Sterling #3

“If you had been any type of mother before you and Dad broke up, I might have sympathy for you. But you weren’t.

I don’t have any memories of you being maternal.

No warm feelings of my childhood that center you.

I had a long stream of caretakers that would cycle in and out.

Fire the ones I got too attached to so that they wouldn’t hold more influence over me than you did.

You wouldn’t give me any affection and you refused to let anyone else do it.

” I walked to the refrigerator and grabbed a bottle of water to cool myself down.

After I took a drink. I began to pull out the snacks I’d prepared for the Dineros when they got home.

I was excited because Ms. Sonya was going to help me make her traditional Christmas dinner and I couldn’t wait to try it.

“You needed to learn at an early age how life was. You were too soft and it’s clear that all my attempts failed.”

“You mean to make me as cold as you? Yes, thank God they failed. I’m not cold and I never will be.

I find joy in being domestic. In ensuring my family is well taken care of.

In turning a house into a home where everyone feels loved and welcome and cared for.

I won’t ever be shamed for taking pride in being a place of softness for the people I love.

You could’ve had a daughter that was that devoted to you, but instead you pushed her away.

Your jealousy over other people receiving love from me that you threw away. ”

“You think that man cares about you outside of what you can do for him? Outside of how you make his life easier? You’re delusional.”

“That man, as you call him, needed me. But even in his need we formed a friendship. He provided me shelter, not only for my physical being, but for my mental and emotional as well. He gave me a home that you abjectly refused and I’m not talking about a physical dwelling.

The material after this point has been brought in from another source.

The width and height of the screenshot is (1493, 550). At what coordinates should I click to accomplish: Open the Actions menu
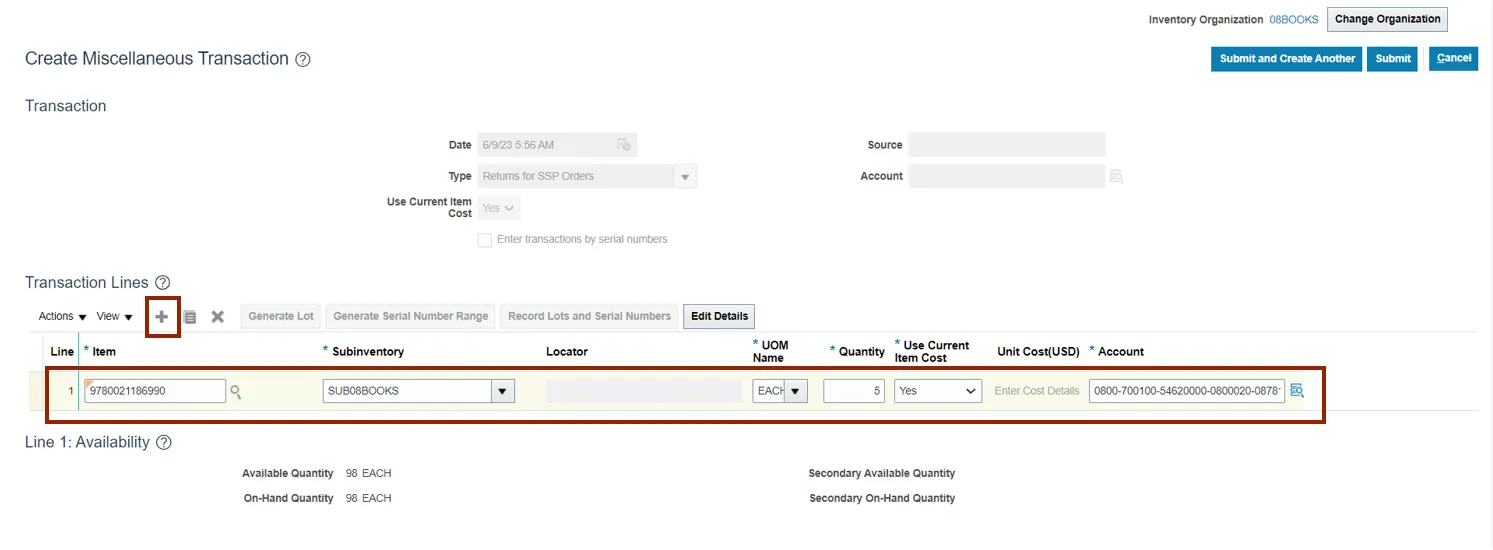[62, 316]
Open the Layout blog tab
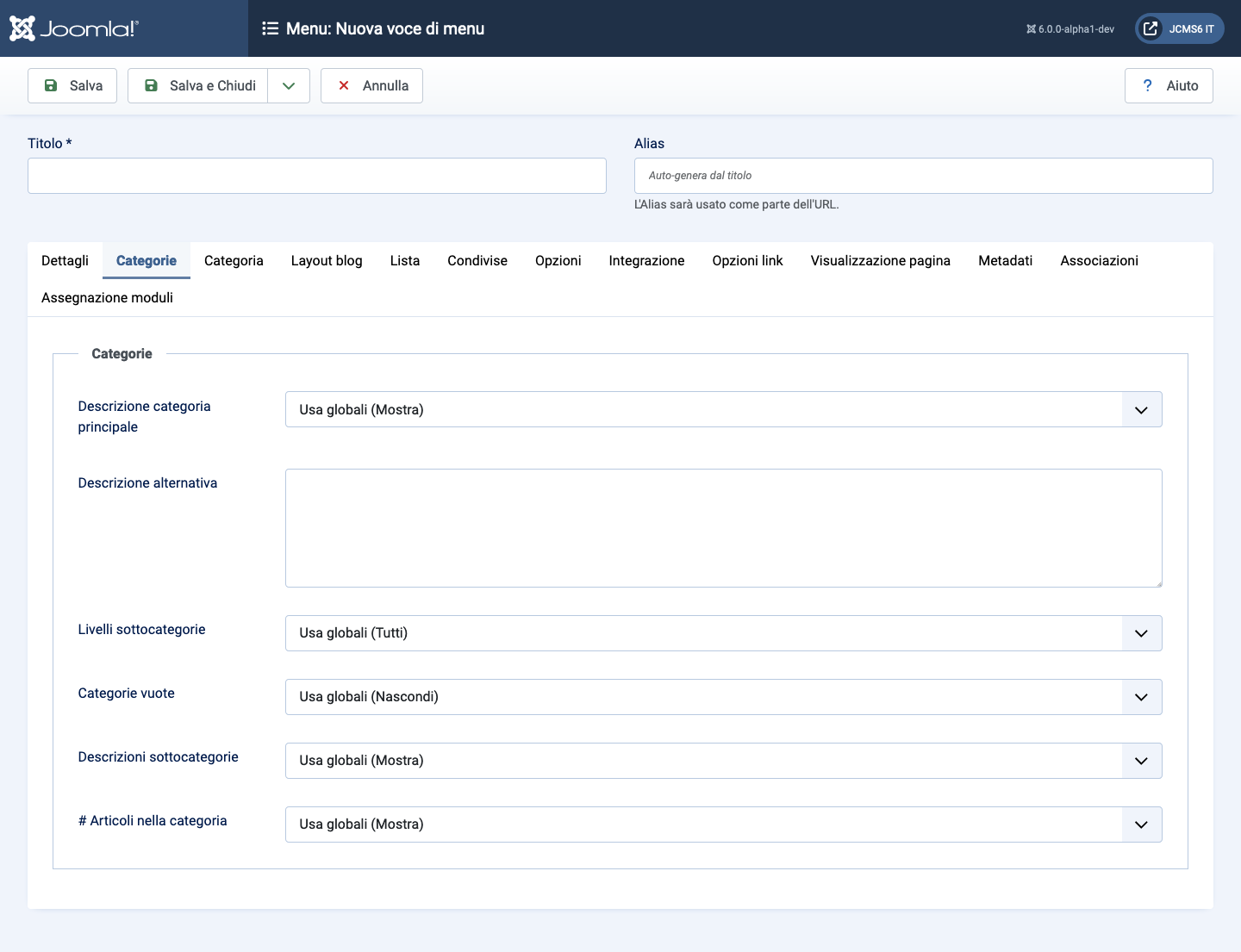This screenshot has height=952, width=1241. tap(326, 260)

You can’t stand that I have that. I’m not the picture of perfection that you made yourself into and wanted me to copy.

And yet I have everything that you thought your physical appearance would provide you with.

And you hate me for it. You hate that I find joy in the things that you thought were beneath me because of money.

Which is why you have landed in the position that you’re in.

I’m whole, happy and loved. And the envy is eating you alive. ”

“You think I envy you? Slaving for some man who will leave you when another pretty face comes along?” She couldn’t even fake a laugh because she was just that joyless.

“Mother, my happiness isn’t dependent on Aldrich’s love.

Has it been life-changing? Sure. But he’s not the only reason I’m happy.

As amazing as he is, he could leave tomorrow and I would heal my broken heart and love our daughter all the same.

I have unconditional love from that little girl.

Something that you could’ve had from me but you ripped it up like paper, set it on fire and burned it to ash.

But of all the greatest things that Aldrich has given me, our daughter is the best and I will always love and respect him for making me her mother. ”

“Pathetic.”

I just laughed because nothing she said affected me.

“I’m glad you feel that way about me. It means I’m doing something right.

As I said, have a good holiday Mother. I hope Aunt Sherry will enjoy bailing Denise out of jail.

I could’ve put in a good word but I guess now, since I’m not family, I’ll let the family handle it how you all see fit. Goodbye, mother.”

I hung up the phone, and the sound of applause made me jump out of my skin. I looked up to see all the Dineros, even the littlest one, were all clapping for me. Ami looked so cute in her little burgundy sweater dress and little white tights.

“You did good, Ling. I’m proud of you.” Aldrich walked toward me and gave me a welcome home kiss that lingered longer than it should have with his mama and siblings standing right there. I eventually broke our kiss and turned to greet them each.

“I got everything that you said we’d need to make dinner. I’ve got just about every kind of food you guys could want so—”

Ms. Sonya reached over to take my hands. “These two are not about to work you to the bone like you’re running a bed-and-breakfast. They know how to feed themselves and they are definitely going to remember those skills while here, right?” She turned to the twins a threatening look on her face.

“Yes, ma’am.” They answered in unison while I was shaking my head that they wouldn’t have to.

She turned back to me almost catching me contradicting her.

I’d already prepped the cookie dough for us to decorate cookies with, the others to bake and eat, and had a lasagna prepared to go in the oven.

As much as this was Ami’s first Christmas it was mine too.

And I wanted to enjoy every second of it.

“Good. Now, these men can handle this luggage. Let me see how you’ve decorated. This house looks phenomenal.”